■ Task description:
The lines you return must be all those in the data that hold the string "computer".

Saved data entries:
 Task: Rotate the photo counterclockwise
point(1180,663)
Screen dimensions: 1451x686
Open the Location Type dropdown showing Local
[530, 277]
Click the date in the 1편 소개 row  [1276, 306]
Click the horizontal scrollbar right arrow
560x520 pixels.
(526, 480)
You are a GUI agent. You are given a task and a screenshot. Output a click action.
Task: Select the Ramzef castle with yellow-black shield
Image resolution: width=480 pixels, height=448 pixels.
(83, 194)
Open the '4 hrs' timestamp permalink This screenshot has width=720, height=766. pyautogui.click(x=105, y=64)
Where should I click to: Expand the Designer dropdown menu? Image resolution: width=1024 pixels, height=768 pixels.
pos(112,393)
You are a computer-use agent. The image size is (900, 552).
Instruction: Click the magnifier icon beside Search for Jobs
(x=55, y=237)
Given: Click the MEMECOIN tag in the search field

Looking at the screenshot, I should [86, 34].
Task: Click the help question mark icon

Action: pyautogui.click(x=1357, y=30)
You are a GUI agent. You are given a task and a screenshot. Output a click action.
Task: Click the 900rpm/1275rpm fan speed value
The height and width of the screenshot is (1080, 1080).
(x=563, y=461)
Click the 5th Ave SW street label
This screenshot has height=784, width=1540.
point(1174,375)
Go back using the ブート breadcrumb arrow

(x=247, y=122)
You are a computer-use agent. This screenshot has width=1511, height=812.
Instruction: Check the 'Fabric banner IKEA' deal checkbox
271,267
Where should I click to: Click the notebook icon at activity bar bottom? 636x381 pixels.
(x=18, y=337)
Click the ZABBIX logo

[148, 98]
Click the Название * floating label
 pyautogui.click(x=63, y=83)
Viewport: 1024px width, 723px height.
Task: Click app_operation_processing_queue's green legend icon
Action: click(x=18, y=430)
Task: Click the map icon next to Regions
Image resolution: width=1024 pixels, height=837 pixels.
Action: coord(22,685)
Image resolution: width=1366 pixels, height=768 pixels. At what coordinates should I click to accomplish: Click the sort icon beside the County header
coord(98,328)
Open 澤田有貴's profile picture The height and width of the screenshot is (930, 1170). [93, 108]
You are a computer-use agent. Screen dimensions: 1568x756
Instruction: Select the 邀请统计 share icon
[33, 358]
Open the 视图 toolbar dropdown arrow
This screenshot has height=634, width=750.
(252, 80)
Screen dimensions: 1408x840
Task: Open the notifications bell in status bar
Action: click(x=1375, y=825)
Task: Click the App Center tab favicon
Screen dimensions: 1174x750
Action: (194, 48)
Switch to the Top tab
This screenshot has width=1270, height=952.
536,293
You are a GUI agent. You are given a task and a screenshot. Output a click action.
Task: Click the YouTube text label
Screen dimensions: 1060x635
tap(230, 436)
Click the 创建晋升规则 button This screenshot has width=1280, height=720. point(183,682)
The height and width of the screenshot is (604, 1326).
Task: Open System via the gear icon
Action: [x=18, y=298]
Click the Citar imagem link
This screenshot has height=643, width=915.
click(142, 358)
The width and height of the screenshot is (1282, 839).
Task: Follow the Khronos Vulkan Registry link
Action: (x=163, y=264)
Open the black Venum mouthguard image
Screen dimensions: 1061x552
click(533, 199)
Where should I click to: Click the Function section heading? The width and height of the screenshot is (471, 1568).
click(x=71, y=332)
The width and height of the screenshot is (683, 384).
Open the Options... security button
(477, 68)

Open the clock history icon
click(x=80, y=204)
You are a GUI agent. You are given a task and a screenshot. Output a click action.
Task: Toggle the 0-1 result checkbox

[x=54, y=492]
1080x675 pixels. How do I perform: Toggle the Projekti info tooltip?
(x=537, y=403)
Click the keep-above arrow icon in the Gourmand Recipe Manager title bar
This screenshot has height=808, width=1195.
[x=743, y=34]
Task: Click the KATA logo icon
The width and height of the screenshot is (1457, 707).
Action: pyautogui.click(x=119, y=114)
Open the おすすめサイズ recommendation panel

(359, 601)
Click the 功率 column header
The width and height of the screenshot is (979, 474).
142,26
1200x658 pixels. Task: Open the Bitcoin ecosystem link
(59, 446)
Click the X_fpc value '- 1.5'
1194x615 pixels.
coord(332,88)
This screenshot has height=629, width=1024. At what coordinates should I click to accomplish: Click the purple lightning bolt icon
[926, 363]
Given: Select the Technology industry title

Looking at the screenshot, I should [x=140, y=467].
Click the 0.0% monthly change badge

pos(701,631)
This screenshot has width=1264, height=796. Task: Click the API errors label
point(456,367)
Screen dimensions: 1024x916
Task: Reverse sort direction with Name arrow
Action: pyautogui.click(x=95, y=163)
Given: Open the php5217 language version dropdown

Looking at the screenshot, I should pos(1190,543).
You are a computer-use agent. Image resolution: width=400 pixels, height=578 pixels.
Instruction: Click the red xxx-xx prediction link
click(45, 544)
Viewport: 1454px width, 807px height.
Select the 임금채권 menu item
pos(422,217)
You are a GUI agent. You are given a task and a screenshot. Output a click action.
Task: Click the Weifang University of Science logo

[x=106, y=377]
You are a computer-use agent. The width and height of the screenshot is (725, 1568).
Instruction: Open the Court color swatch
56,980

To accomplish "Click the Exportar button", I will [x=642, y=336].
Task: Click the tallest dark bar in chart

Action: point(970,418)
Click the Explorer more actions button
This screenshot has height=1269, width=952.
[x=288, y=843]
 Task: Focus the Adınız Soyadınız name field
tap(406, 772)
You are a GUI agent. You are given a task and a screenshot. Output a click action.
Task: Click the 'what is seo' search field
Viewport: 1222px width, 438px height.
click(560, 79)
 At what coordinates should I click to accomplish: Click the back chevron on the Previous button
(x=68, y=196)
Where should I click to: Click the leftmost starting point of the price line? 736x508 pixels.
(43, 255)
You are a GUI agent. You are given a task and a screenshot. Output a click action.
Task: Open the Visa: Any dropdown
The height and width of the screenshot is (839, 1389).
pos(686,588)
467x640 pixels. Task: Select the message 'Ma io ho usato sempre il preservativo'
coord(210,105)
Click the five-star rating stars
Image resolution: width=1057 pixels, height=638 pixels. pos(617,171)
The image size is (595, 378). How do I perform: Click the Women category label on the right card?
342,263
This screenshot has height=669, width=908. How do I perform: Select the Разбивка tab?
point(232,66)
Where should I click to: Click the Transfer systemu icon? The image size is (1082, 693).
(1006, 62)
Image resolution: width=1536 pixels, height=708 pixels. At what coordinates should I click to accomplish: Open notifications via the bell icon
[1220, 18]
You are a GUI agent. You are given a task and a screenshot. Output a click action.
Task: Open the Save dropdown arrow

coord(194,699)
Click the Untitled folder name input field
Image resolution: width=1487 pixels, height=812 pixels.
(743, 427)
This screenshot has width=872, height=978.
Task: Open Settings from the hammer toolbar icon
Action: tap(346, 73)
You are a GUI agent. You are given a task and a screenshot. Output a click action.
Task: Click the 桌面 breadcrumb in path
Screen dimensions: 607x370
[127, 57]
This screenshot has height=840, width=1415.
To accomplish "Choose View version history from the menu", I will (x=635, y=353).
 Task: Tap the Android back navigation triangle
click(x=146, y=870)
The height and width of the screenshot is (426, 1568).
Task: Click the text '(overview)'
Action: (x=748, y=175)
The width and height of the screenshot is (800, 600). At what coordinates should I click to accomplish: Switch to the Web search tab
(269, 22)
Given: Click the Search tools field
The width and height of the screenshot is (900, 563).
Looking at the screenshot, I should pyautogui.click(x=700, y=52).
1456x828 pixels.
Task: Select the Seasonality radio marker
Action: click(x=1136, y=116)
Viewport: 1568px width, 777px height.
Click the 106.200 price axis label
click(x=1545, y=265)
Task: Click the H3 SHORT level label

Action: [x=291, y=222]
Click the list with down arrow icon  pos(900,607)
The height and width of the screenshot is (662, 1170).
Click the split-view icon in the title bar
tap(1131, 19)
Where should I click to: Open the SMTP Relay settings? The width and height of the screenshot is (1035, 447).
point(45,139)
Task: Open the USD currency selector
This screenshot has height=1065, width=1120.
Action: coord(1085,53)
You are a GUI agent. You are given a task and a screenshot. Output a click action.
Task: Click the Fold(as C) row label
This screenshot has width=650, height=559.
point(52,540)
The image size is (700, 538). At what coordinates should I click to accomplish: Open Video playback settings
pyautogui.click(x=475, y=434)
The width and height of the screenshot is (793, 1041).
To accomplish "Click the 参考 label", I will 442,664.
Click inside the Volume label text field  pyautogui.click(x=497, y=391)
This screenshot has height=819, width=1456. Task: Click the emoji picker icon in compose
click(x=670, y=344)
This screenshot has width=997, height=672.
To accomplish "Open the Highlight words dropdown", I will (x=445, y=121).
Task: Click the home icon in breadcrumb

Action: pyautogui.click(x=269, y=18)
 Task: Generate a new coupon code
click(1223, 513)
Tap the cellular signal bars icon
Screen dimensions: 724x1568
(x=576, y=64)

■ Expected answer:
You are a computer-use agent. The image size is (900, 552).
You are a computer-use agent. This screenshot has width=1511, height=812.
You are a computer-use agent. Screen dimensions: 1568x756
You are a computer-use agent. Image resolution: width=400 pixels, height=578 pixels.
You are a computer-use agent. The width and height of the screenshot is (725, 1568).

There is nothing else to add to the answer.